• _What to work on_
Transcribe word for word each line from the one containing "Task: Click the PER radiant marker" to the final line of the data, both included. Skip the pictures.
>>
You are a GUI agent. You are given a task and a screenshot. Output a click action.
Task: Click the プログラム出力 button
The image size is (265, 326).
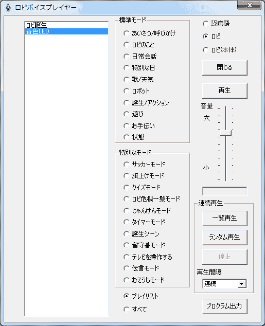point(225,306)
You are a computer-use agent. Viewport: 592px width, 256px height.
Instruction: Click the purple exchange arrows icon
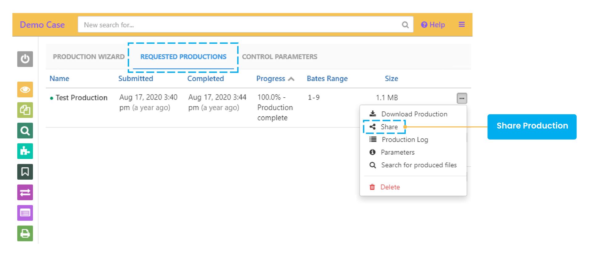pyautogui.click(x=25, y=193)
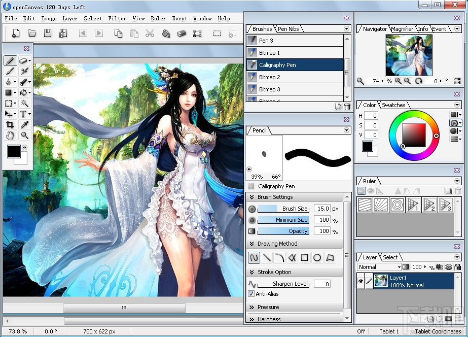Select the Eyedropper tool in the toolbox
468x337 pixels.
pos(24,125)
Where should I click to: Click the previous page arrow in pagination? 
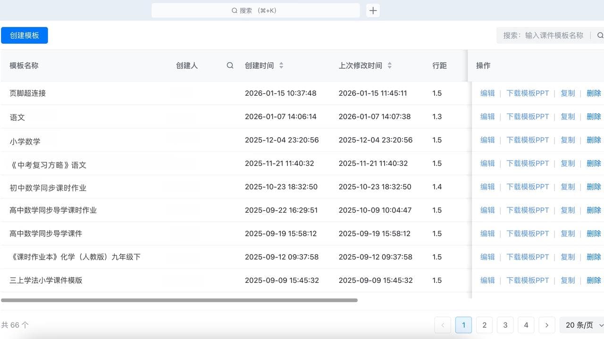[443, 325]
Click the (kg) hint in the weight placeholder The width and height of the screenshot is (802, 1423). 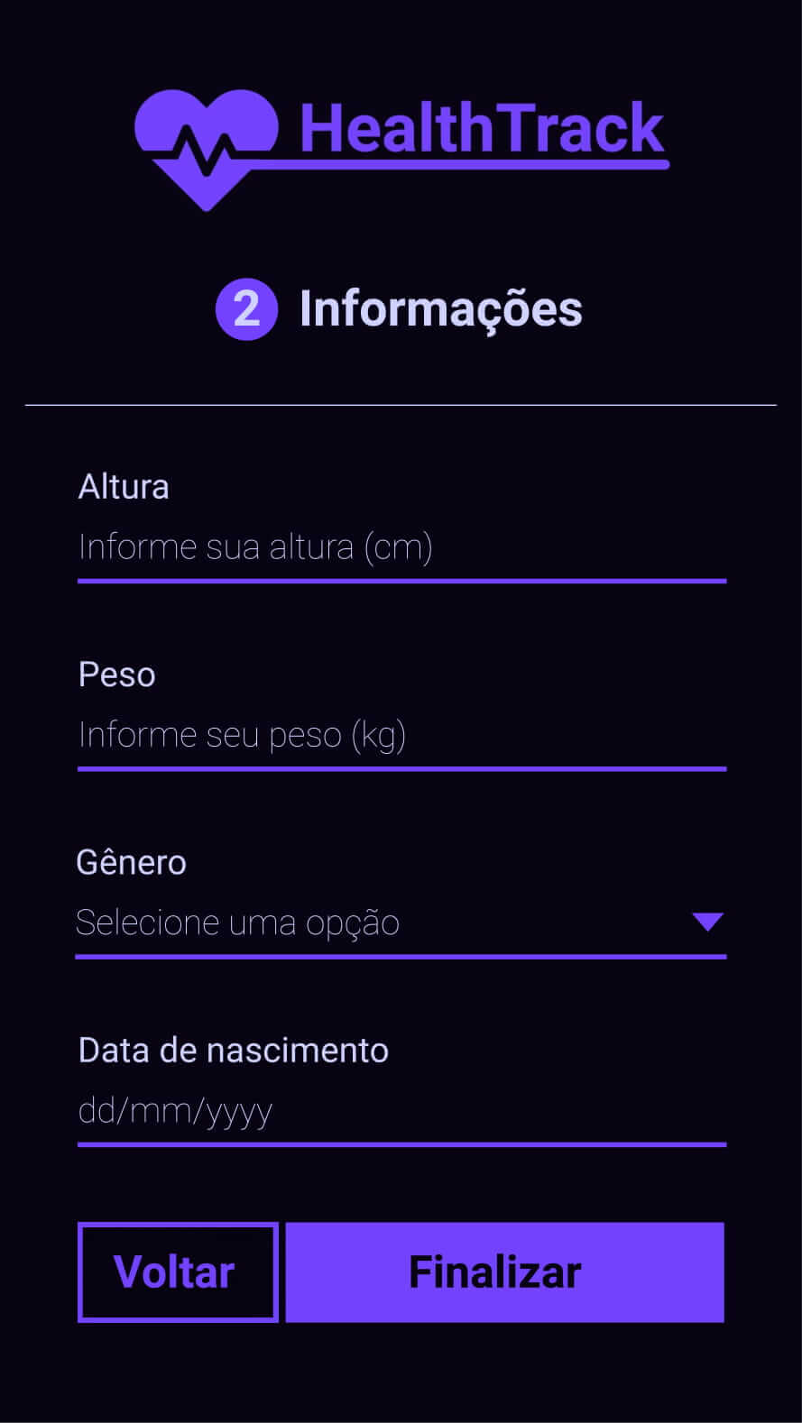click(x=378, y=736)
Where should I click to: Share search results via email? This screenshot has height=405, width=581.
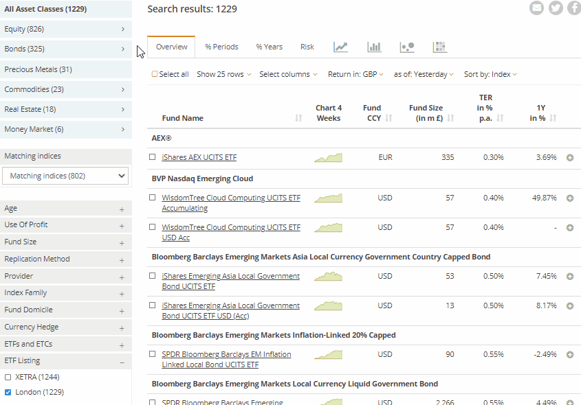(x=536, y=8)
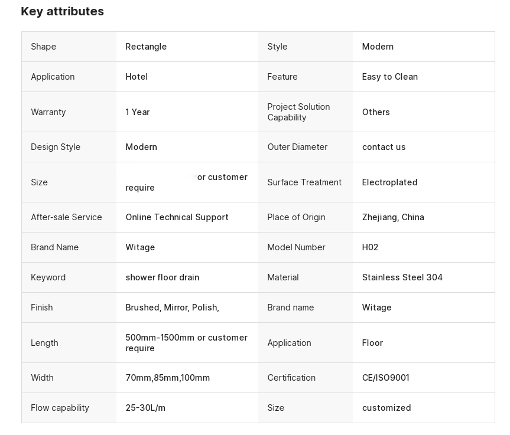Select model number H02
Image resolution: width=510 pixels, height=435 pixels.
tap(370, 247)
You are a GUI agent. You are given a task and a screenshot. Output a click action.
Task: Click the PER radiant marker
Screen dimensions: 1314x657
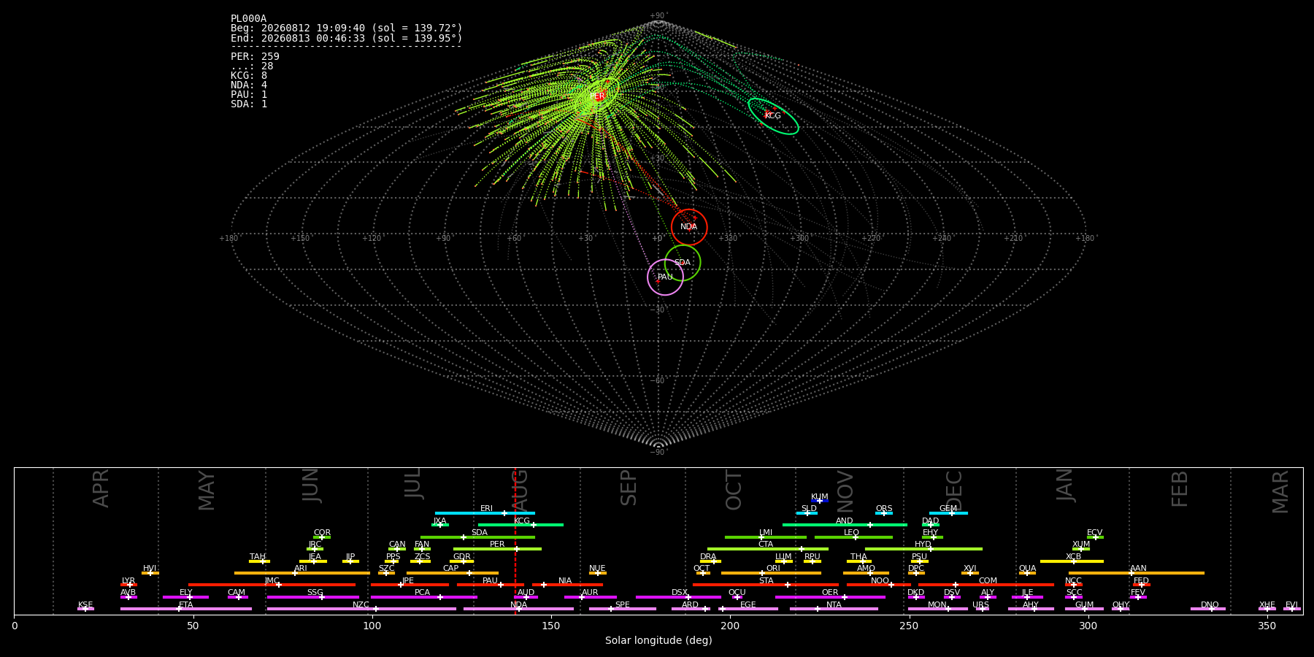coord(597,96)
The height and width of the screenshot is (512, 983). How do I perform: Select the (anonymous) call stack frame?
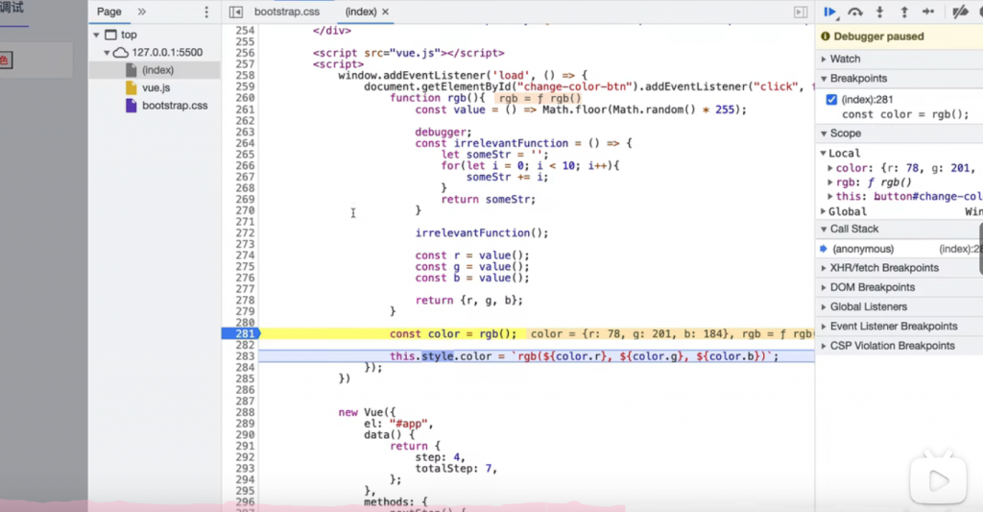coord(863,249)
<<
• _Result below_
Task: Click the PER radiant marker
Screen dimensions: 1314x657
coord(597,96)
The height and width of the screenshot is (512, 983). How do I perform: Select the (anonymous) call stack frame?
coord(863,249)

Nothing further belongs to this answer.